How horrible, to hear that voice again: “GREEDY, AH WANNA SEE YEW!”

“Boy,” drawled a grumpy-looking old acquaintance, “ah got an old score to settle with yew.”

“Listen,” stuttered Duncan, “if it’s about my painting...”

“That’s the reason I’m down heah,” the spectre growled. “Because of what yew painted. When ah first met yew, yew tried to get me to visit at yore church. Said yew was a Christian and all. Well, ah got to talkin’ with muh buddy about yew, and he told me about that ol’ train station. Seems his boy was hangin’ around outside the depot that day yew told yore men how to do a quick slap-jack job and high-tail it with the cash befo’ anybody was the wiser. Ah heard other stories about yew, too.”

Greedy was really sweating now. “Like what?”

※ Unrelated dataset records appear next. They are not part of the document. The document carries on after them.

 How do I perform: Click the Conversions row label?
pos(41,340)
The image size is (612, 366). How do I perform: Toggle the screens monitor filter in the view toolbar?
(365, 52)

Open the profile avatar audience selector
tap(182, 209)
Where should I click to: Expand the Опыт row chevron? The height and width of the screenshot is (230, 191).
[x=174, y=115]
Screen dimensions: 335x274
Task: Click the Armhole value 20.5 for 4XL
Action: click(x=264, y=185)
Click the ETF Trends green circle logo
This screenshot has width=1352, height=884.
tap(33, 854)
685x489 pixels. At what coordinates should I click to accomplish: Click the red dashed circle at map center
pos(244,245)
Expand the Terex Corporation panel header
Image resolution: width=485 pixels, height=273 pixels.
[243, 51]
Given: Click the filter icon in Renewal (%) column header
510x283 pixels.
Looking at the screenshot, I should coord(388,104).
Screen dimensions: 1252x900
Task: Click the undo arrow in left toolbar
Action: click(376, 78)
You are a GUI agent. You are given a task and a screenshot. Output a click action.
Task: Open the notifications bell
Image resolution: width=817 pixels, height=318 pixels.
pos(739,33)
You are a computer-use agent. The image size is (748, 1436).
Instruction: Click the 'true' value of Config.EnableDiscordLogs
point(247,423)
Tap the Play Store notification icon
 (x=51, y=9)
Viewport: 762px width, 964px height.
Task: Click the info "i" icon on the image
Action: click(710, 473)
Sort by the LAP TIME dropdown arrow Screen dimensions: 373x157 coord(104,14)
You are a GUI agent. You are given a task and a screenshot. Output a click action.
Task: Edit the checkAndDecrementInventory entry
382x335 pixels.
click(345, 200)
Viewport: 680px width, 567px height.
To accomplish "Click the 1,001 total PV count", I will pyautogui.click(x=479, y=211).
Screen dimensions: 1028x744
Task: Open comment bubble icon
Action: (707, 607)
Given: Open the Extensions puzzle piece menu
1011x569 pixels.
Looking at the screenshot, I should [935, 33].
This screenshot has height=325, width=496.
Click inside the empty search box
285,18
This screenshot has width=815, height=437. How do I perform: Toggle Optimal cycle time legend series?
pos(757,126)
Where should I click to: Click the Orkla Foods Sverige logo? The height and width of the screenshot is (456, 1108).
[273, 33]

“About this gal who cried when yore cheap paint rinsed off in the rain.
Well, boy, you’ll NEVAH have to worry about rain washin’ yore slop off down HEAH! Ah shore do hate yore guts, Greedy.”

Duncan couldn’t duck out of that one. “But you could have accepted Christ, like anybody else,” he whimpered. “You know that.”

“Now yew see heah, Greedy. Yew told me Christ was the Lord of yore business, didn’t yew?”

“Uh...yeah, I did say that.”

“Well, after yew painted yore sorry picture of how a Christian operates, ah decided ah’d best take muh chances down heah.”